#### EXERCISE BRIEF:
The lines to extract run from the start of the records through the line with "ACESSORIOS (63, 2194)", both ends included; drop the pictures.

Top of DATA

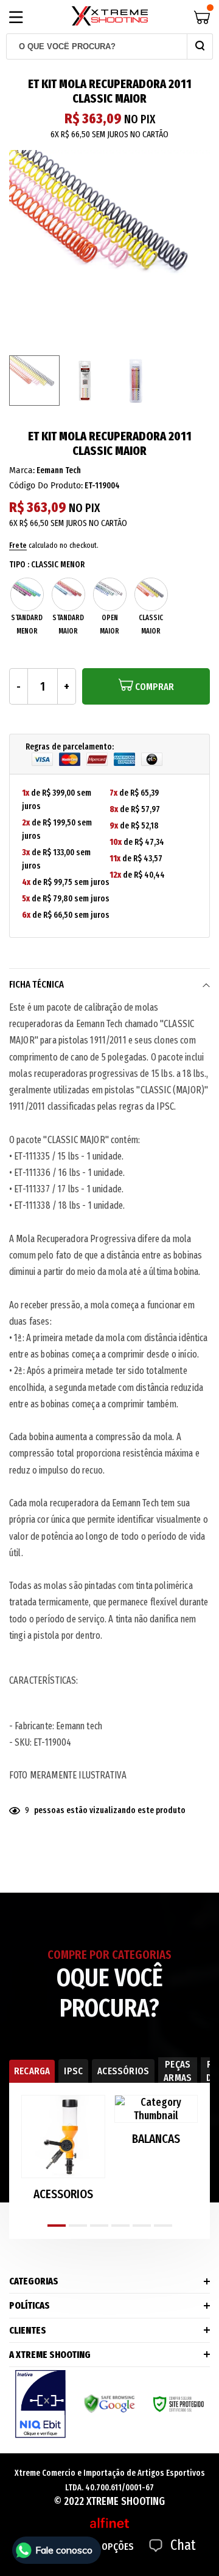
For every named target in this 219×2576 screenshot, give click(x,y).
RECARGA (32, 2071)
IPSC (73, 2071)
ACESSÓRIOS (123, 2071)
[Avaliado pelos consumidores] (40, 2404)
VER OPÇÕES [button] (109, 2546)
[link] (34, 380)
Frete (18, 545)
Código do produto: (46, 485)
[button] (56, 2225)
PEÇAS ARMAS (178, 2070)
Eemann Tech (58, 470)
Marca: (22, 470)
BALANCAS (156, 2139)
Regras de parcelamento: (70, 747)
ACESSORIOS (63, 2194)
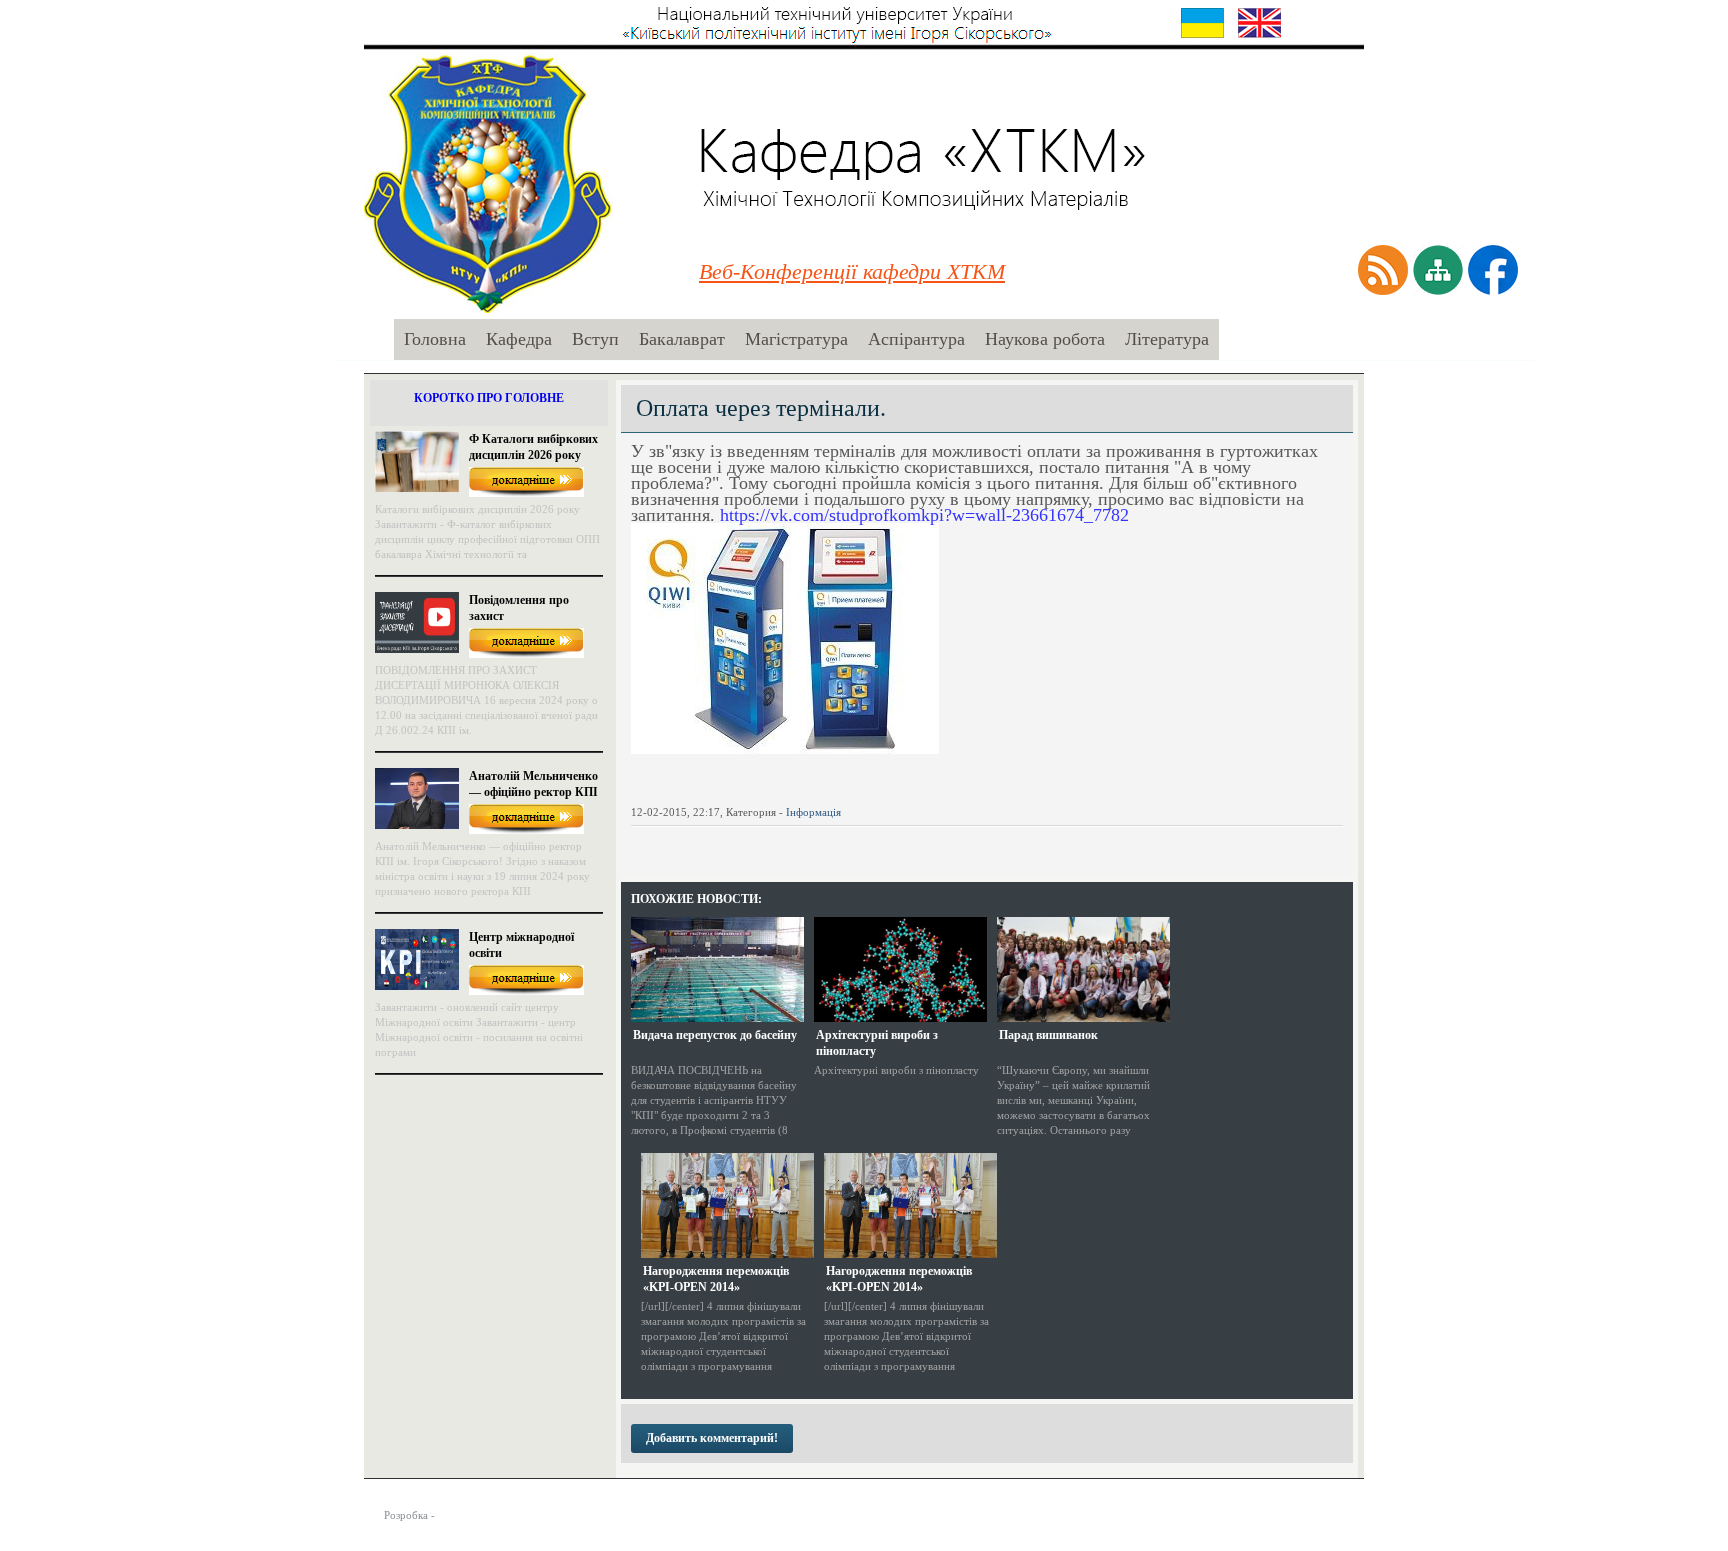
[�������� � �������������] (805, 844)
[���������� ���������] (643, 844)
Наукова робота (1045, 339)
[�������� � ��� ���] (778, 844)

Bottom of DATA

#### EXPECTED OUTPUT:
For every named target in this 219×2576 screenshot, give click(x,y).
RECARGA (32, 2071)
IPSC (73, 2071)
ACESSÓRIOS (123, 2071)
[Avaliado pelos consumidores] (40, 2404)
VER OPÇÕES [button] (109, 2546)
[link] (34, 380)
Frete (18, 545)
Código do produto: (46, 485)
[button] (56, 2225)
PEÇAS ARMAS (178, 2070)
Eemann Tech (58, 470)
Marca: (22, 470)
BALANCAS (156, 2139)
Regras de parcelamento: (70, 747)
ACESSORIOS (63, 2194)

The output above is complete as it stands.